Millions of people earning money through side hustles and online platforms have been warned over a “quiet” tax reporting change that is now giving HMRC far greater visibility of their income.
From January 2026, digital platforms such as Airbnb, Vinted and other online marketplaces have begun sharing detailed earnings data directly with HMRC under new international reporting requirements designed to clamp down on undeclared income.
The change follows the introduction of the OECD’s Model Reporting Rules, under which digital platforms were first required during 2025 to collect detailed seller information.
That data is now being automatically transmitted to tax authorities and matched against individuals’ self-assessment tax returns.
The rules cover a wide range of activities, including short-term property lets, online resale of goods, taxi and courier work, and freelance services carried out through digital marketplaces.
Platforms are required to report key personal and financial details, including the seller’s name, address and date of birth, National Insurance number or tax identification, total income earned through the platform, and the number of transactions completed.
Tax experts say the shift represents a significant tightening of enforcement in the so-called “platform economy”, where millions of people supplement their income through informal or semi-formal trading activity.
Seb Maley, chief executive of tax insurance provider Qdos, said many workers may not yet have grasped the scale of the change or its potential implications.
He said HMRC now has “far greater visibility” of online earnings than ever before, reducing the scope for underreporting and increasing the likelihood that discrepancies will be identified.
Maley said: “This is a major shift in how HMRC monitors income, and could easily catch a lot of freelancers and people with side hustles off guard. For years, there’s been a perception at HMRC that smaller or occasional earnings through platforms might go under the radar, but that’s no longer the case.
“As of this year, HMRC now receives data directly from the platforms themselves, which makes it much easier to spot discrepancies. If what you report via your self-assessment tax return doesn’t match what HMRC’s been told, it’s likely to raise a red flag.

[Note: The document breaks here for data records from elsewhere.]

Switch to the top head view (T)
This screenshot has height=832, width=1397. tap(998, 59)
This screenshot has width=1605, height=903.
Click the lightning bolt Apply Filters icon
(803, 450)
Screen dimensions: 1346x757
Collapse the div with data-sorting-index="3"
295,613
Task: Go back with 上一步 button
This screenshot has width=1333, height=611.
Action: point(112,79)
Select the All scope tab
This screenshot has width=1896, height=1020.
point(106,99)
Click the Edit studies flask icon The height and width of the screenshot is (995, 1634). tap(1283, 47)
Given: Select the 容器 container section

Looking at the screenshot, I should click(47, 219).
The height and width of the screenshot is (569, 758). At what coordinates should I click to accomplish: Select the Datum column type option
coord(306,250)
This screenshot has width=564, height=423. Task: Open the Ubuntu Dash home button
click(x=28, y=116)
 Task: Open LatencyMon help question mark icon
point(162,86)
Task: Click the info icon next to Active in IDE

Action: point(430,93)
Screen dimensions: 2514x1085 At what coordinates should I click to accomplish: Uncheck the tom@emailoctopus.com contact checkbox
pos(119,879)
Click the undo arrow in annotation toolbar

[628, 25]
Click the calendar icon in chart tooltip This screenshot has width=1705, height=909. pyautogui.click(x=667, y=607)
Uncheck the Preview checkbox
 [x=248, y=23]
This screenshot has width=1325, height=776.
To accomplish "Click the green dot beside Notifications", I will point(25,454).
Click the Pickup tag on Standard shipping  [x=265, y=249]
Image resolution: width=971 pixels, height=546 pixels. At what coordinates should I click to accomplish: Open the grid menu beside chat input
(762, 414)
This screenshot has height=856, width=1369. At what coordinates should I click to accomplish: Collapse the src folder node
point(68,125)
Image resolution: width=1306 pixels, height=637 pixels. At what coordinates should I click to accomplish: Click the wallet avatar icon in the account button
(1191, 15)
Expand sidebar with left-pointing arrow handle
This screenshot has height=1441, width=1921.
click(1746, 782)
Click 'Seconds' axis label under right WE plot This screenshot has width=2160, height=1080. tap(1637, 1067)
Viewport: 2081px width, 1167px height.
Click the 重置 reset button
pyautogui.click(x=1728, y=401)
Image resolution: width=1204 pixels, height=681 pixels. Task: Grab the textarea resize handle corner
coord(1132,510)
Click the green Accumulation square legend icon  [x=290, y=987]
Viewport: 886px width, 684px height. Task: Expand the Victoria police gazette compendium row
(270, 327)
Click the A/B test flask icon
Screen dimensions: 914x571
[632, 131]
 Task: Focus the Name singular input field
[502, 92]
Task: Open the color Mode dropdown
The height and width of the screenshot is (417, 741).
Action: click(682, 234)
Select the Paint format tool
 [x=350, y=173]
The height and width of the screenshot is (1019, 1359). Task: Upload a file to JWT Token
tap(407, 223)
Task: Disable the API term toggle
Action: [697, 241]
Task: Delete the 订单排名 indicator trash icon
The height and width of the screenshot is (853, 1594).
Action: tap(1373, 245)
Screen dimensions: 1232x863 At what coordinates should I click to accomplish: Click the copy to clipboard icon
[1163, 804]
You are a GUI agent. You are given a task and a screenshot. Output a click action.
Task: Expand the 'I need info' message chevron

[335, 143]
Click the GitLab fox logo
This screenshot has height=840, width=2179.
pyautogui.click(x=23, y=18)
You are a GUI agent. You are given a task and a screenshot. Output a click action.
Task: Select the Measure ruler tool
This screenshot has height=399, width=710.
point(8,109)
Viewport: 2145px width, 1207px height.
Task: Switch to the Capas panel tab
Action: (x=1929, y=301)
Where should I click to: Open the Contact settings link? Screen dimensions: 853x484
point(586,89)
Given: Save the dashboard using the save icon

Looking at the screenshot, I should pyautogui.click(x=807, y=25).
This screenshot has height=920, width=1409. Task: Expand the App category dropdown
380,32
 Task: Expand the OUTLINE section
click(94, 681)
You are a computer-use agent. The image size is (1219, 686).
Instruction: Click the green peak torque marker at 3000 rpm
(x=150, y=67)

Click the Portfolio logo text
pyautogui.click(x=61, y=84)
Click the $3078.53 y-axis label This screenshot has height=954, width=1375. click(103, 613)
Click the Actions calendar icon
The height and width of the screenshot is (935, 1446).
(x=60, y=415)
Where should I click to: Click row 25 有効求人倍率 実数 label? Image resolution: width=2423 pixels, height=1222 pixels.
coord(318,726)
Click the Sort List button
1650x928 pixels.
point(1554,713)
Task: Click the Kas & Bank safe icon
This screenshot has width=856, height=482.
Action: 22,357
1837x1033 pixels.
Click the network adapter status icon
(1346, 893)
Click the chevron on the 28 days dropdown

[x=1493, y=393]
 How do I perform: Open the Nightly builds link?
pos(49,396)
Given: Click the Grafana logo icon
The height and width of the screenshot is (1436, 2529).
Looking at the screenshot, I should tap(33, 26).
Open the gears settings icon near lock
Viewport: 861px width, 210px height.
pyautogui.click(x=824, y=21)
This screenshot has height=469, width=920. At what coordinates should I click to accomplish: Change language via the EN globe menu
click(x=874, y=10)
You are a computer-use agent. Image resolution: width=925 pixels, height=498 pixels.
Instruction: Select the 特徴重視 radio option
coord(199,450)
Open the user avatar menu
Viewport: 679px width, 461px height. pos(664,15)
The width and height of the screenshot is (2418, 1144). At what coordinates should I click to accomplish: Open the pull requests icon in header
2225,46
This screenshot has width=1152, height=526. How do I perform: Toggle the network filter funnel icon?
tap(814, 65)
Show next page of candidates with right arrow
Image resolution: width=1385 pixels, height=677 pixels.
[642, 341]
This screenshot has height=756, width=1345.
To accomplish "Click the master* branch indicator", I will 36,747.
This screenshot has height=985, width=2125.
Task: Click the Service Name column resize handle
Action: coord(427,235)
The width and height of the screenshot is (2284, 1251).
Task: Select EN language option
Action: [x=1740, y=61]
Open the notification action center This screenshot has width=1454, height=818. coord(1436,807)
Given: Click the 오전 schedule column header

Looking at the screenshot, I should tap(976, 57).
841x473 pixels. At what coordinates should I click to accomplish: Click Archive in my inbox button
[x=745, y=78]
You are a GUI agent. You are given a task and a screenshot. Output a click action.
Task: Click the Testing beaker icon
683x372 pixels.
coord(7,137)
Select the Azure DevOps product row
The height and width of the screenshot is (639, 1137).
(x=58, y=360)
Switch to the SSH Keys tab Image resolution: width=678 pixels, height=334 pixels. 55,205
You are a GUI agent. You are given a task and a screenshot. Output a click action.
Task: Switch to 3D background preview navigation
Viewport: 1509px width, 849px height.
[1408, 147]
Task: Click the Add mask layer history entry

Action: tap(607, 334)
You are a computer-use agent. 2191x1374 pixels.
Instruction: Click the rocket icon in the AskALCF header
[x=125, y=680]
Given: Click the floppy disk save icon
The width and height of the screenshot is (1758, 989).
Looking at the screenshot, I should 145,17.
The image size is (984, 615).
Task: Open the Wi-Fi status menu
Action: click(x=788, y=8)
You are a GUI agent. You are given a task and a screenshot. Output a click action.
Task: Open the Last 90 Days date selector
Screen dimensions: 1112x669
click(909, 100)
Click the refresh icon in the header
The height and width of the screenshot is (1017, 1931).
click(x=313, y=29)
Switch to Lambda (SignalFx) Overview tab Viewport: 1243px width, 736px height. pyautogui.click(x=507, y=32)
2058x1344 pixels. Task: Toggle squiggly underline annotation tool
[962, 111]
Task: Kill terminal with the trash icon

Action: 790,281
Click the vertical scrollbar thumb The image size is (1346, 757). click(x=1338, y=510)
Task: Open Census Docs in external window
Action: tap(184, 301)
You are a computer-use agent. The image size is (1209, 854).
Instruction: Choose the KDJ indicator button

“Whether you’re renting out a spare room, a holiday let, selling items online or earning extra income through freelance platforms, you need to make sure everything is accurately declared. Compliance is paramount – HMRC is increasingly data-led, and these reporting rules give them a powerful new tool. Anyone who isn’t compliant risks being investigated – and that can lead to penalties, interest, and a lot of unnecessary stress.”
The move is designed to improve tax transparency and ensure that income generated through digital platforms is properly declared and taxed in line with traditional forms of employment and self-employment.
However, it is likely to raise concern among part-time earners and casual sellers who may not have previously considered themselves to be operating within the scope of full tax reporting obligations.
The expansion of data-sharing marks a broader shift towards automated tax compliance, with HMRC increasingly relying on third-party reporting to cross-check declarations rather than manual investigation.
For those earning below the trading allowance, no tax is due. But once income thresholds are exceeded, individuals are required to register for self-assessment and report earnings in full.
With the new system now fully operational, advisers are warning that individuals with multiple small income streams could find themselves unexpectedly drawn into the tax system if their combined earnings are not properly recorded.
The changes come amid a wider tightening of tax compliance measures as HMRC seeks to close the so-called tax gap and ensure that income from newer forms of work is captured more effectively.